-- Records shown follows --
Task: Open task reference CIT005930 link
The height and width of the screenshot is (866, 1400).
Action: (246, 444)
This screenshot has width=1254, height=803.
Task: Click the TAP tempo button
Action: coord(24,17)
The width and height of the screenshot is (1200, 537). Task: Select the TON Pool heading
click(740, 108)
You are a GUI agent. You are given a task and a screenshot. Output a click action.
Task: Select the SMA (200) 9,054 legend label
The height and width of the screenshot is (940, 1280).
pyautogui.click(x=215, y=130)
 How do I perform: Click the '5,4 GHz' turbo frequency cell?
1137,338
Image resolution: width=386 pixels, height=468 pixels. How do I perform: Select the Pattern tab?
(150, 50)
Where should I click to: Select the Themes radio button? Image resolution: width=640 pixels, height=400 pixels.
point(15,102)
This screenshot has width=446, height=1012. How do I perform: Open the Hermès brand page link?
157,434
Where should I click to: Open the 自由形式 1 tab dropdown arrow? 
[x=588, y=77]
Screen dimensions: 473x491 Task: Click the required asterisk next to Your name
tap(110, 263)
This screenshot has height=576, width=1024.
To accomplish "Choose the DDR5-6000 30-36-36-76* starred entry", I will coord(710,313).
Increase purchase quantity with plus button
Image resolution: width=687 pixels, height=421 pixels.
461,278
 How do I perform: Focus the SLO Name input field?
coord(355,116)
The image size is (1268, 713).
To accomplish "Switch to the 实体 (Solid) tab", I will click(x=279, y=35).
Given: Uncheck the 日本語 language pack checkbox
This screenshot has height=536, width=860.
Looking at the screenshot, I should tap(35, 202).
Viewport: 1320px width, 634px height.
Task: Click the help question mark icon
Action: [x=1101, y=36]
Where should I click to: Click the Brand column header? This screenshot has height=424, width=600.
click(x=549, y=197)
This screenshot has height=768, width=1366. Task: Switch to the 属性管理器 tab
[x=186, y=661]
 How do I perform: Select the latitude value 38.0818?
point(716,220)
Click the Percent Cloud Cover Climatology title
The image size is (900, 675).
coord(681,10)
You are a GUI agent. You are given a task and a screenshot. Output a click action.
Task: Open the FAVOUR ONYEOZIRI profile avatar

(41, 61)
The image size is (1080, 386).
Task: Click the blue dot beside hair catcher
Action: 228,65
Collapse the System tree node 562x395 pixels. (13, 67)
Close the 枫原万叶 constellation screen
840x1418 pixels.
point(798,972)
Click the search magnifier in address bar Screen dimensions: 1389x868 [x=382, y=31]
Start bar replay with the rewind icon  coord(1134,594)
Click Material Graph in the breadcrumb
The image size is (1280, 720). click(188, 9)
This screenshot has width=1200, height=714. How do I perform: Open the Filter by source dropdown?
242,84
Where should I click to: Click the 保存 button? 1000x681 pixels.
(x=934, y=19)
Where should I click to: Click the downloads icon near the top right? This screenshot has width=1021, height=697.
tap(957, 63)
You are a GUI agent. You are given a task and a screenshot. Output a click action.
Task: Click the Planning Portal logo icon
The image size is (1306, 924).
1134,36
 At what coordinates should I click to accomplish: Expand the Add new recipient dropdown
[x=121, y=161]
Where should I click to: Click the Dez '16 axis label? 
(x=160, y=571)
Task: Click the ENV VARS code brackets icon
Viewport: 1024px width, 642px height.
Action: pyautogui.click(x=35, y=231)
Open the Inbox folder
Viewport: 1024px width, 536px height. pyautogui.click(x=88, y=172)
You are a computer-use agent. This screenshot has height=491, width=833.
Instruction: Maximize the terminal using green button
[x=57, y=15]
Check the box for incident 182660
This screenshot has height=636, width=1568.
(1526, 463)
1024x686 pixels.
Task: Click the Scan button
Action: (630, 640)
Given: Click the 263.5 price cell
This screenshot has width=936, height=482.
-- Records shown concluded --
■ **Work item**
Nothing but the lines from the one that contains "At what coordinates" through the end of the data above should appear, each reproduced exactly.

■ **Answer to this exercise**
 At what coordinates should I click to accomplish: Expand the Add new recipient dropdown
[x=121, y=161]
Where should I click to: Click the Dez '16 axis label? 
(x=160, y=571)
Task: Click the ENV VARS code brackets icon
Viewport: 1024px width, 642px height.
Action: pyautogui.click(x=35, y=231)
Open the Inbox folder
Viewport: 1024px width, 536px height. pyautogui.click(x=88, y=172)
You are a computer-use agent. This screenshot has height=491, width=833.
Instruction: Maximize the terminal using green button
[x=57, y=15]
Check the box for incident 182660
This screenshot has height=636, width=1568.
(1526, 463)
1024x686 pixels.
Task: Click the Scan button
Action: (630, 640)
Given: Click the 263.5 price cell
This screenshot has width=936, height=482.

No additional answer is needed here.